Many systems have been developed in recent years to mine logical rules from
large-scale Knowledge Graphs (KGs), on the grounds that representing
regularities as rules enables both the interpretable inference of new facts,
and the explanation of known facts. Among these systems, the walk-based methods
that generate the instantiated rules containing constants by abstracting
sampled paths in KGs demonstrate strong predictive performance and
expressivity. However, due to the large volume of possible rules, these systems
do not scale well where computational resources are often wasted on generating
and evaluating unpromising rules. In this work, we address such scalability
issues by proposing new methods for pruning unpromising rules using rule
hierarchies.

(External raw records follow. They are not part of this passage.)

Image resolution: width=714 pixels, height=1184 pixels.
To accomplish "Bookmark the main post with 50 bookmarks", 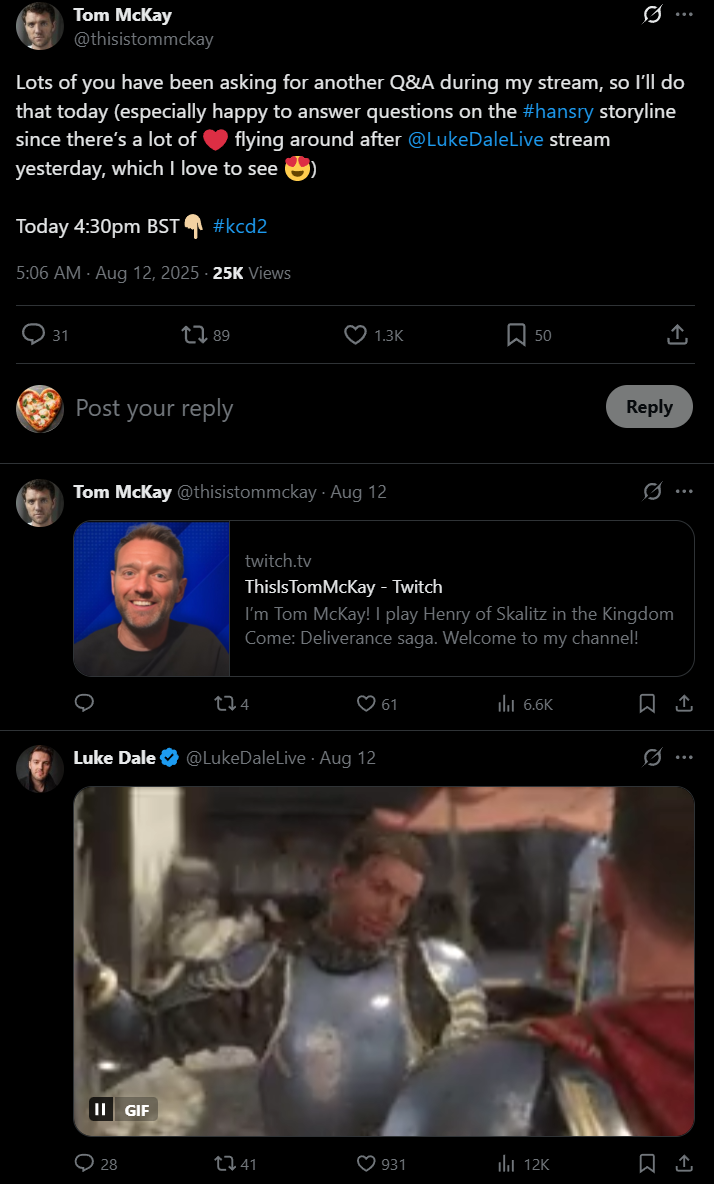I will point(516,335).
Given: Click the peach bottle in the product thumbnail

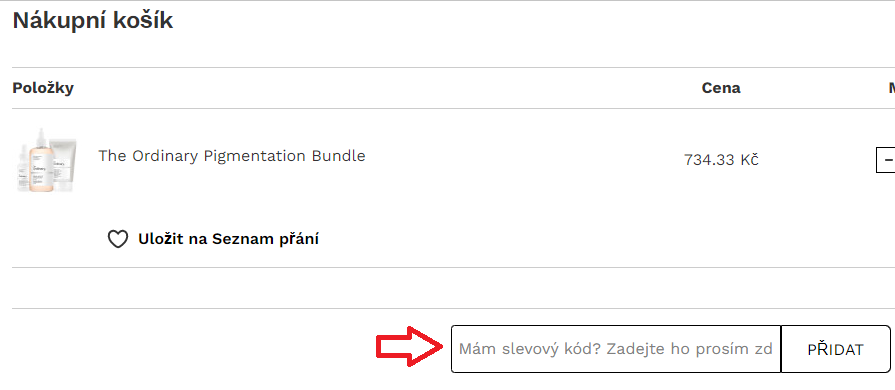Looking at the screenshot, I should [x=40, y=161].
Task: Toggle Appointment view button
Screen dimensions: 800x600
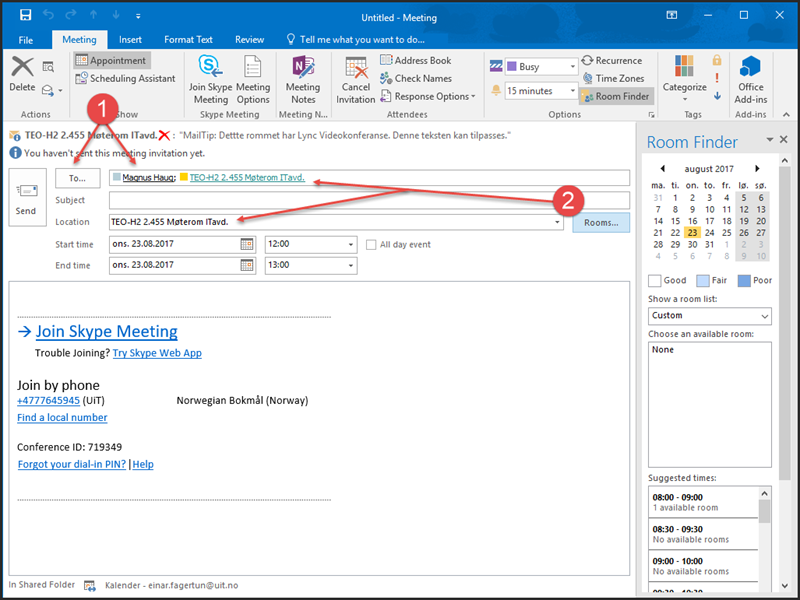Action: pyautogui.click(x=111, y=61)
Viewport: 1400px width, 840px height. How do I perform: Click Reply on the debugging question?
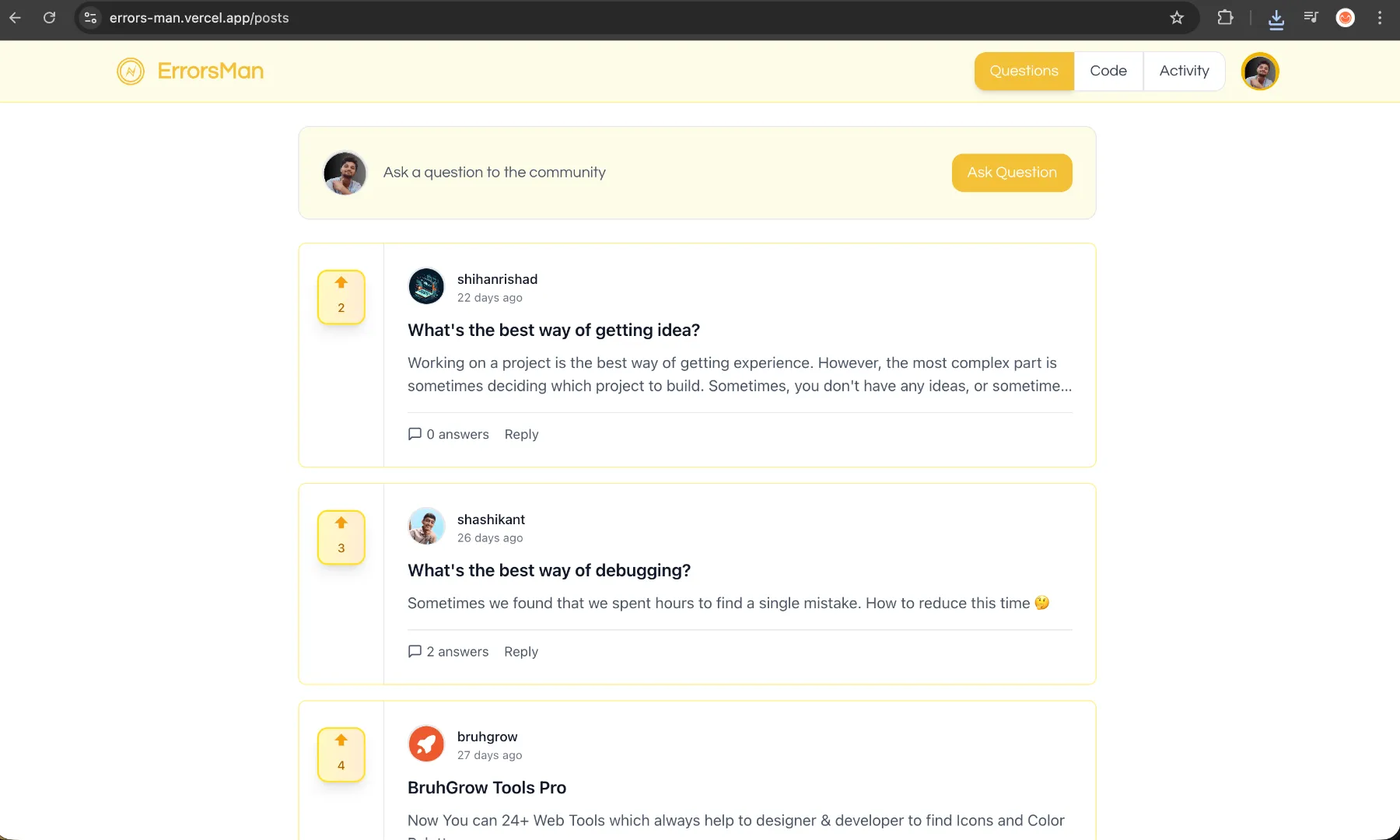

The approach consists of two phases. Firstly, since rule
hierarchies are not readily available in walk-based methods, we have built a
Rule Hierarchy Framework (RHF), which leverages a collection of subsumption
frameworks to build a proper rule hierarchy from a set of learned rules. And
secondly, we adapt RHF to an existing rule learner where we design and
implement two methods for Hierarchical Pruning (HPMs), which utilize the
generated hierarchies to remove irrelevant and redundant rules. Through
experiments over four public benchmark datasets, we show that the application
of HPMs is effective in removing unpromising rules, which leads to significant
reductions in the runtime as well as in the number of learned rules, without
compromising the predictive performance